The deal will be refinanced with a public term debt issue some time next year, the exact date to be at CNH's discretion. The transaction is the first equipment receivables securitization backed by agricultural and construction equipment in Australia. The financing arrangements include loans, finance leases and hire purchase agreements.

SMHL Global

The steady build-up of Australian issuance into the global mortgage-backed securities market has continued with a $582 million deal by non-bank financier, Members' Equity.

The deal, designated SMHL Global Fund No. 2, was the company's second into the market and consisted of $220 million of Class A-1 notes and $362 million Class A-2 notes, both rated triple-A by Standard & Poor's, Moody's Investors Service and Fitch.

The deal, which had a weighted average life of 4.5 years, priced at a weighted average cost of 20.7 basis points over Libor. A source at Members' Equity, which provides financial services to members of union-sponsored superannuation funds, said the all-up cost of the transaction was between three and four basis points lower than that of the company's first global MBS, which took place a year ago.
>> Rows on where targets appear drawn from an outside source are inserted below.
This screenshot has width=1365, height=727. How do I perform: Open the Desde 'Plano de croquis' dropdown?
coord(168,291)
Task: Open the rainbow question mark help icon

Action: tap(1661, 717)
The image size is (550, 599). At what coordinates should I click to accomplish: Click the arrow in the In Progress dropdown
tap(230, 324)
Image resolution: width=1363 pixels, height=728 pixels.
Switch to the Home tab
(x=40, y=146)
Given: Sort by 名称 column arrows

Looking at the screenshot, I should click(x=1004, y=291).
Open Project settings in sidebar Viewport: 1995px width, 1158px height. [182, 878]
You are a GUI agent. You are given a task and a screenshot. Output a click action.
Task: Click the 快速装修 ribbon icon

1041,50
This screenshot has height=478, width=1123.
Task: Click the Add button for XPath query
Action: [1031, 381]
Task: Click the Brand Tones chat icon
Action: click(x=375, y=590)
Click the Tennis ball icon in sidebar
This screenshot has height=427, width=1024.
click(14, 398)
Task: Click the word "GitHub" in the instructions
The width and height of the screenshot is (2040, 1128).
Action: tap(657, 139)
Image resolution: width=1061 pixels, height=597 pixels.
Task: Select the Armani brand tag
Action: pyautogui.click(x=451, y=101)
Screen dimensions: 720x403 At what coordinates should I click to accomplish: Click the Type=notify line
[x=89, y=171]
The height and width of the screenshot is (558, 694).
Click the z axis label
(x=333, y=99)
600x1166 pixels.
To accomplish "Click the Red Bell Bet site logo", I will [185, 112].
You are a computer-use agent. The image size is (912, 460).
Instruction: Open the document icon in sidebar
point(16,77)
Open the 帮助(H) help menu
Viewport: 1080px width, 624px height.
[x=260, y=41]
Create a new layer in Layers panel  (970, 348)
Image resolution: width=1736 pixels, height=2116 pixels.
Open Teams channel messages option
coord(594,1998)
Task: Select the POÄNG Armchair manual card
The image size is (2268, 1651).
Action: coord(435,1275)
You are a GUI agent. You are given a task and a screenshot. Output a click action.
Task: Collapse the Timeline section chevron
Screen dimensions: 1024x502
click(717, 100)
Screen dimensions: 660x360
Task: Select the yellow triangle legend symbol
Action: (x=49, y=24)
The lead manager on both occasions was Credit Suisse First Boston. UBS and Deutsche Bank were co-leads on the more recent deal. The deal also included A$17.1 million of domestically-issued subordinated notes, rated AA by S&P and Fitch and Aa2 by Moody's. Pricing for the subordinated tranche was not disclosed.

Mirvac sells A$500m CMBS

Listed property trust Mirvac Group has completed the country's biggest commercial mortgage-backed securitization to date with a A$500 million deal led by ANZ Investment Bank and Westpac Institutional Bank.

The transaction consisted of $350 million of floating rate paper and A$150 million of fixed rate bonds, both with a five-year soft bullet and 18-month tail. The FRNs were priced at a coupon of 41 basis points above the three-month bank bill swap rate while the bonds, sold at 99.916 with a coupon of 6.5%, yielded 6.52% or 82 basis points above the February 2006 Commonwealth Government bond and 41 basis points above swap.

The deal, on which Merrill Lynch International (Australia) Ltd was co-manager, emulated the structure of a A$150 million transaction last year by Macquarie Office Trust, the first CMBS by a listed trust and regarded as the most successful deal of its kind in 2000. Both transactions pay interest-only for the first five-years.

If the issuer is unable to repay principal after that time, it has 18 months in which to refinance or liquidate its portfolio without triggering an event of default. Both deals were rated AAA by Standard & Poor's. According to Westpac, the Mirvac offer was "substantially over-subscribed" and widely distributed domestically and offshore.

Non-conformers buoyant

Australia's fledgling market for mortgage-backed securities backed by non-conforming home loans has won further support from Standard & Poor's, which said the sector had performed "exceptionally well."

The ratings agency upgraded tranche 3 bonds issued by the JEMstone Fund - the market's longest-established non-conforming issue - from A- to AA-. It also upgraded Housing Loan Corp's Series 1999-1 HLC Trust class B paper from BBB to A+.